Et d’ajouter : « Dans ce contexte, une proposition australienne pour l’achat de huit B-2A ou plus pourrait être bien accueillie par l’USAF et l’administration Trump, qui a souligné la nécessité d’un partage accru des charges avec les alliés ».
Évidemment, quelques obstacles seraient à surmonter. Déjà, il n’est pas certain que les États-Unis veuillent exporter une technologie aussi sensible que celle du B-2 Spirit.
En outre, une telle solution serait coûteuse. Elle « devrait s’inscrire dans le cadre d’une augmentation significative des dépenses militaires, à environ 3 % du PIB, contre environ 2 % aujourd’hui », notent les deux chercheurs. Mais le jeu en vaudrait la chandelle d’autant plus, rappellent-ils, que plusieurs bases aériennes australiennes ont la capacité d’accueillir des B-2 Spirit.
« À mesure que l’USAF se tourne vers le B-21, l’Australie pourrait progressivement prendre en charge une plus grande partie du financement de la maintenance des B-2, allégeant ainsi le coût pour les contribuables américains », font encore valoir les deux chercheurs.

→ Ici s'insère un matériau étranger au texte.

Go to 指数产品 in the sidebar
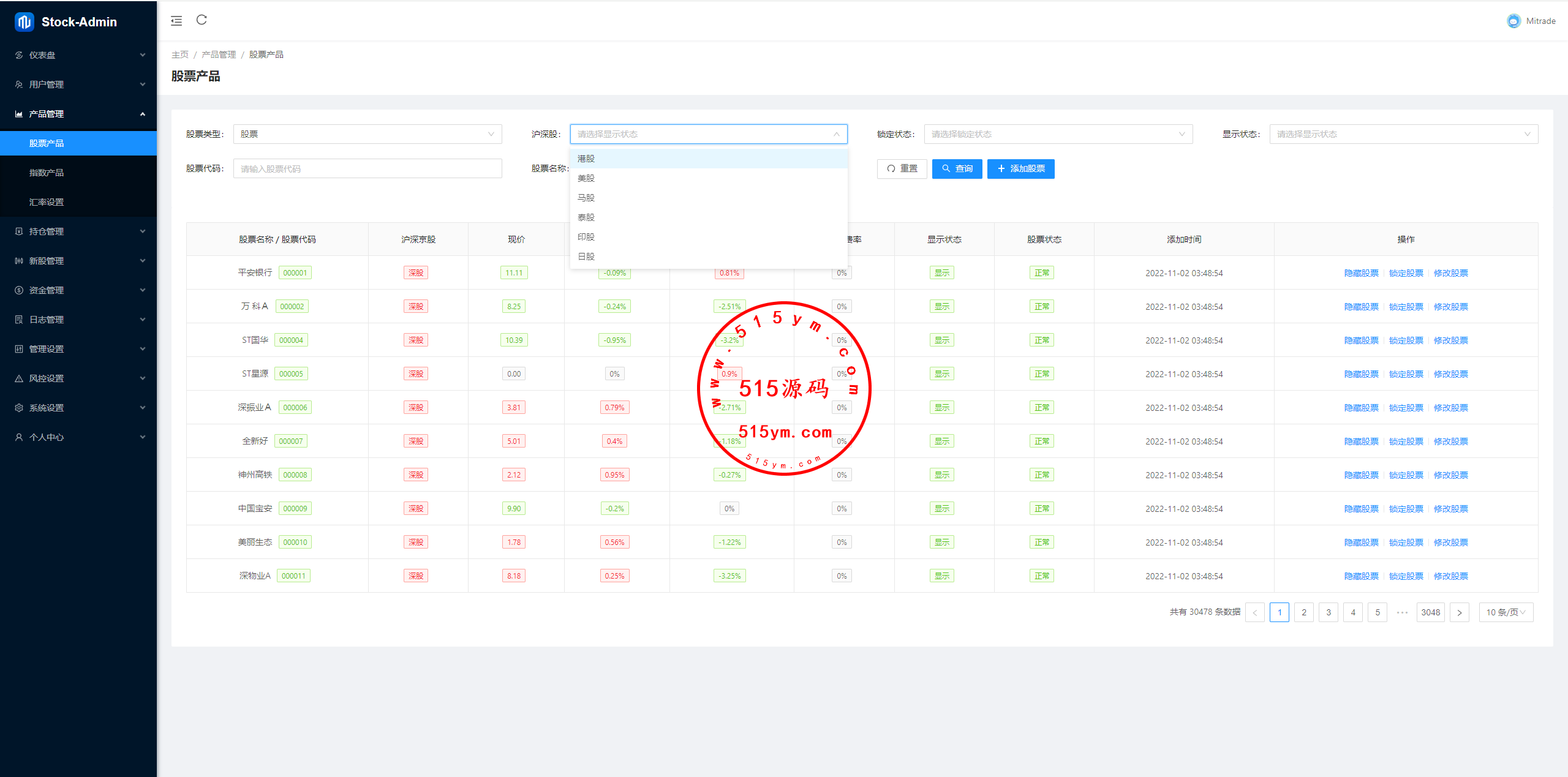Screen dimensions: 1568x777 (47, 173)
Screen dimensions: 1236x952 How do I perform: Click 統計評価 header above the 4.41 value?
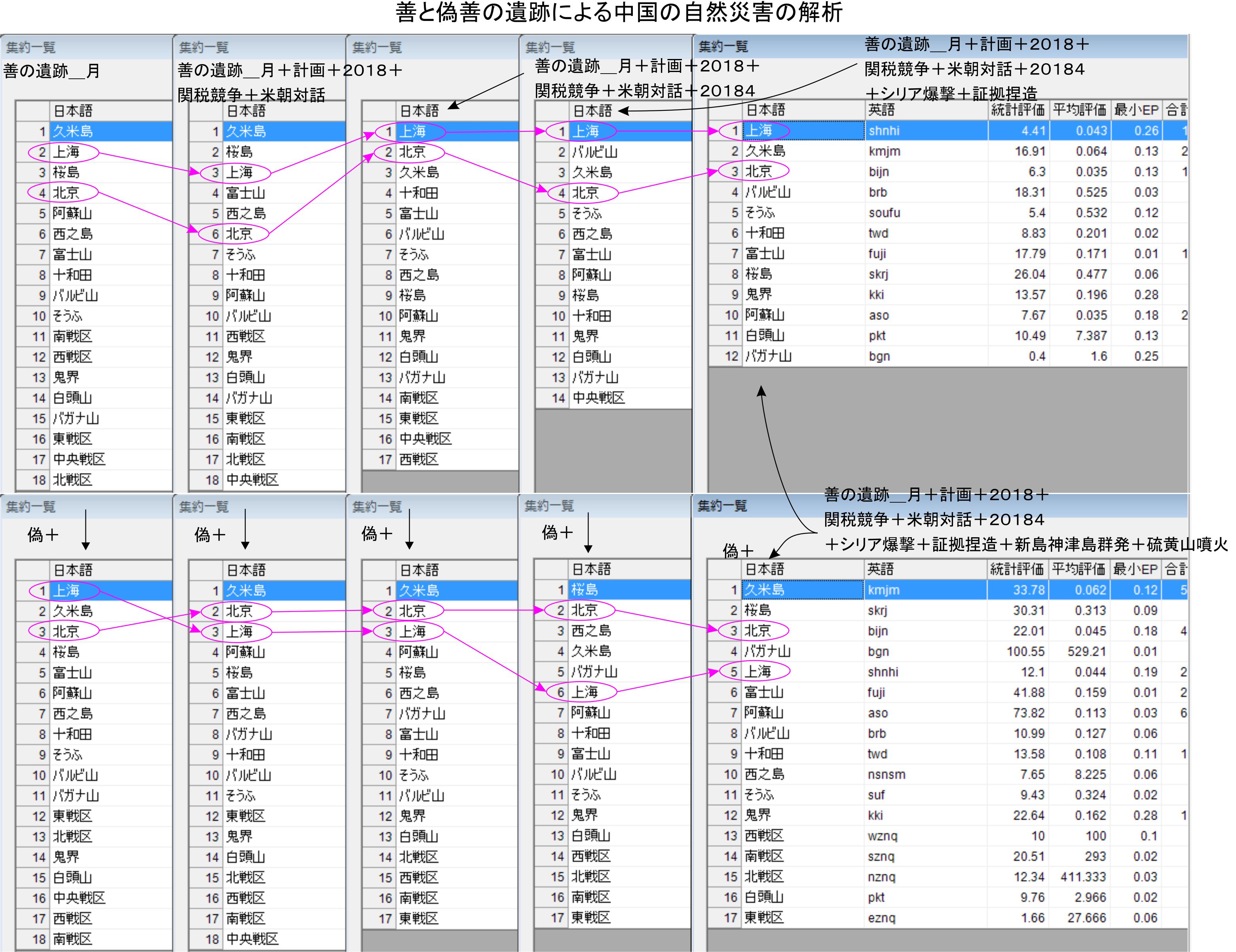coord(1018,110)
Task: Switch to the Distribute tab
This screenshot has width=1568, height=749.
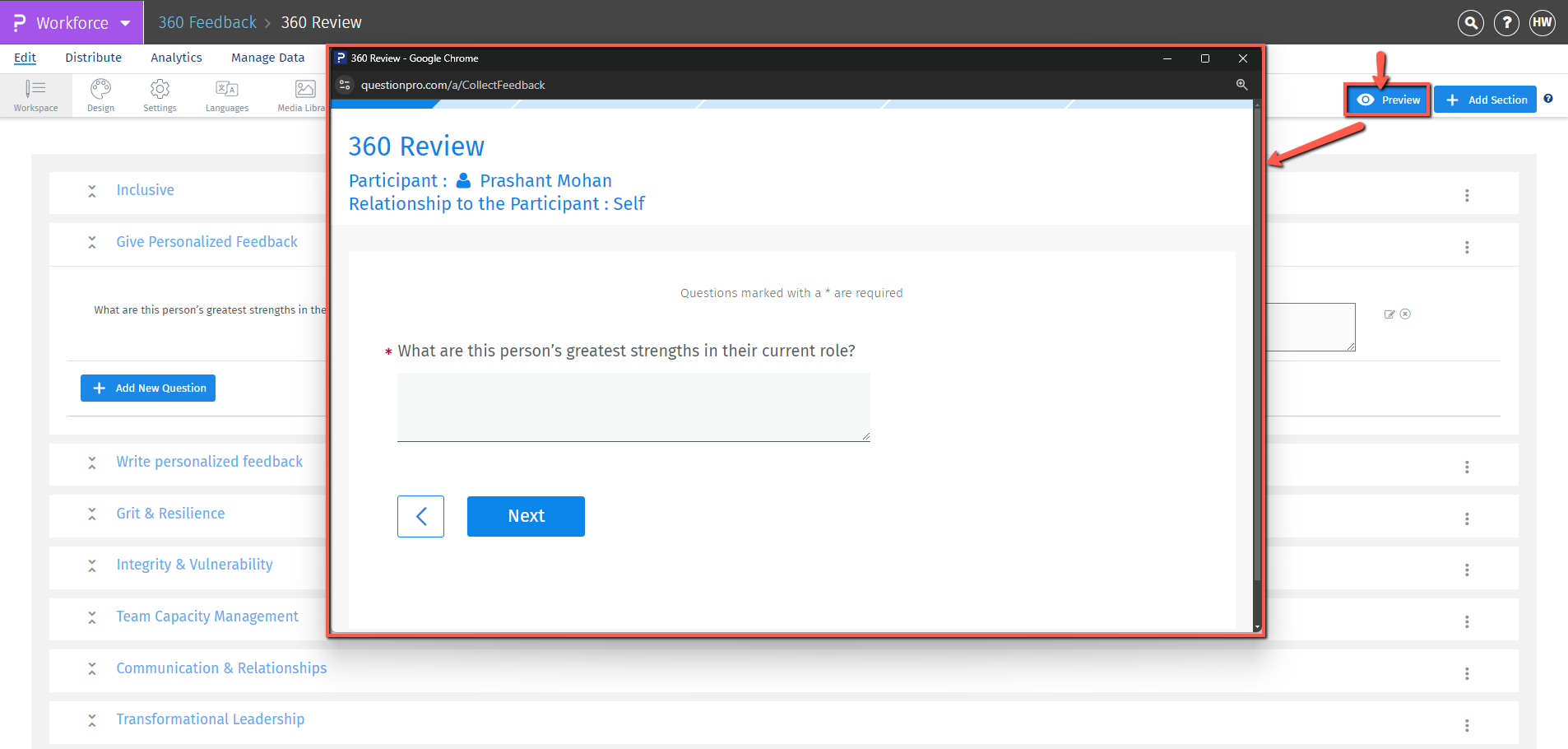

Enfin, estiment-ils, cette solution aurait aussi l’avantage d’offrir « à la RAAF une voie de transition vers le B-21, s’il devient finalement disponible en nombre suffisant pour que les États-Unis envisagent de l’exporter » vers l’Australie.
« Tout cela nécessiterait un effort diplomatique majeur de la part de l’Australie pour convaincre les États-Unis qu’ils peuvent lui faire confiance pour protéger leurs technologies furtives […] si prisées par le biais d’une vente militaire à l’étranger », concluent-ils.